Cinderela então está em busca de uma realidade própria, sua autoafirmação na sociedade e no mundo exterior sem seguir as convenções e padrões. O sapato no filme é de cristal.  Cristal em grego krystallos, significa “gelo” e simboliza tudo o que é puro, espiritual, se assemelhando ao diamante. Ele seria uma indicação da luz divina. O diamante é uma pedra de uma dureza imensa, sendo capaz de cortar até o ferro. Em contos de fadas é comum o herói ao final de sua jornada encontrar um diamante ou outra pedra preciosa, simbolizando a meta da individuação.

O cristal então assim como o diamante, então são símbolos da pedra filosofal. Ou seja, da meta da individuação, do Self. Ele simboliza a individualidade mais profunda do indivíduo e que não pode ser destruída. O sapato de cristal é a única coisa que sobrevive após o término da magia e é a única coisa que realmente pertence à Cinderela e que vai mostrar a sua verdadeira identidade ao príncipe. Ele é o símbolo da realidade única da personalidade de Cinderela, seu valor mais profundo diante da aparente pobreza. Ela pode se tornar rainha agora e enfrentar as irmãs e a madrasta, pois encontrou a sua meta.

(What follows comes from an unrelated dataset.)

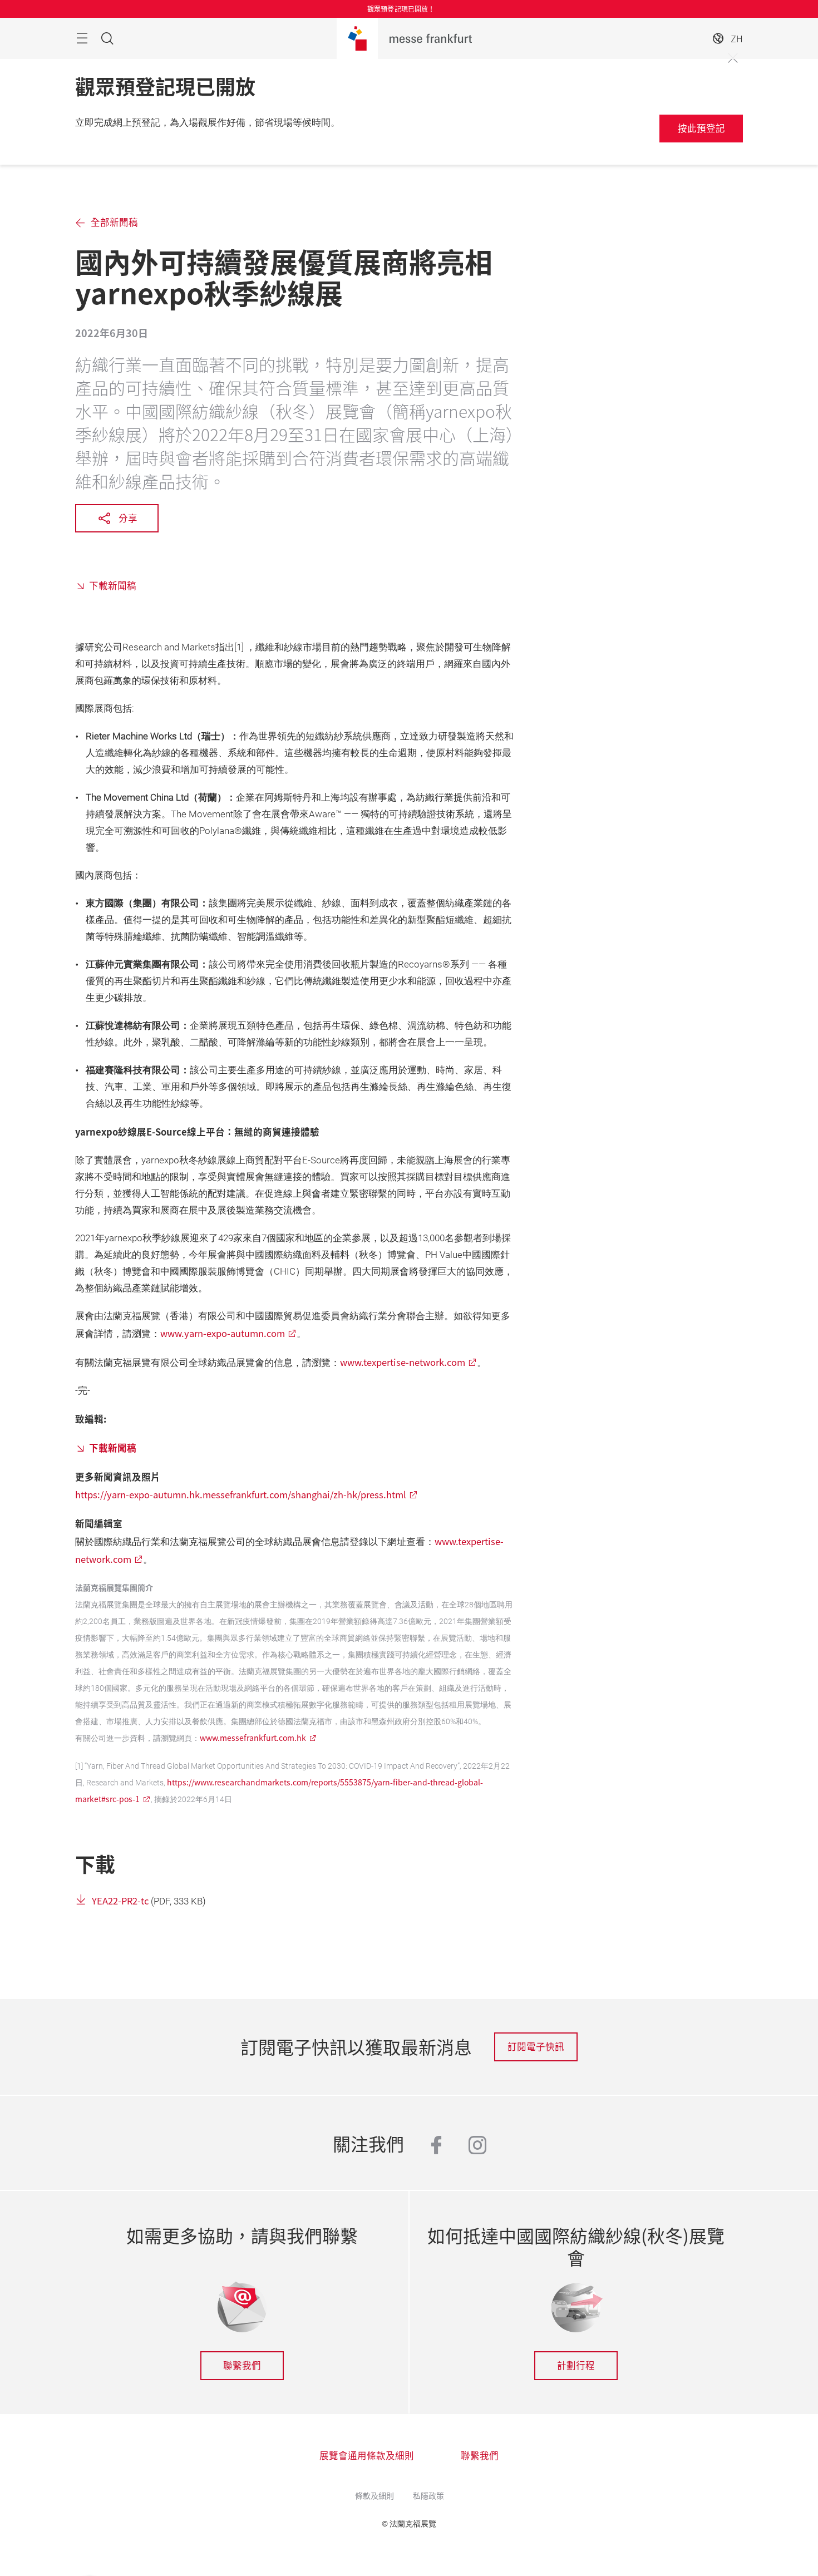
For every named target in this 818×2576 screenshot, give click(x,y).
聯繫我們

Para Jung, é a anima no homem e o animus na mulher que indicam a meta da individuação. Ou seja, o amor pelo príncipe a fez seguir algo que ela nem sabia bem ao certo o que era e se era possível de alcançar, mas ela já não conseguia mais ficar parada sem agir. O príncipe então já rei, devido à morte do pai, vai ao encontro de Cinderela com o sapato perdido. E assim como no conto o sapato só cabe no pé da verdadeira dona.

No conto original as irmãs chegam a mutilar os pés para poder colocar o sapato, o que foi suprimido no filme para que não chocasse o público. Mas mutilar os pés significa que ninguém pode viver a vida de outro sem mutilar uma parte de sua própria personalidade. O Self nos manda sempre aquilo que devemos viver. A porção que nos cabe e que é só nossa.

Cinderela então se torna rainha e o reino encontra a renovação e o equilíbrio temporários, pois em breve uma nova aventura aparecerá, uma vez que esse reino uma hora precisará de outra renovação. Outros aspectos inconscientes deverão ser encarados. E é assim com a nossa vida também, constantemente somos forçados a olhar para outros aspectos desconhecidos de nós mesmos.

Referências:

EDINGER, E. F. – Anatomia da psique: O simbolismo alquímico na psicoterapia. São Paulo, Cultrix: 2006.

JUNG, C. G. A Interpretação Psicológica do dogma da Trindade. Vozes. Petrópolis: 1979.

VON FRANZ, M. L. A interpretação dos contos de fada. 5 ed. Paulus. São Paulo: 2005.

VON FRANZ, M. L. O feminino nos contos de fada. Vozes. São Paulo: 2010.

VON FRANZ, M. L. A sombra e o mal nos contos de fada. 3 ed. Paulus. São Paulo: 2002.

VON FRANZ, M. L. A individuação nos contos de fada. 3 ed. Paulus. São Paulo: 1999.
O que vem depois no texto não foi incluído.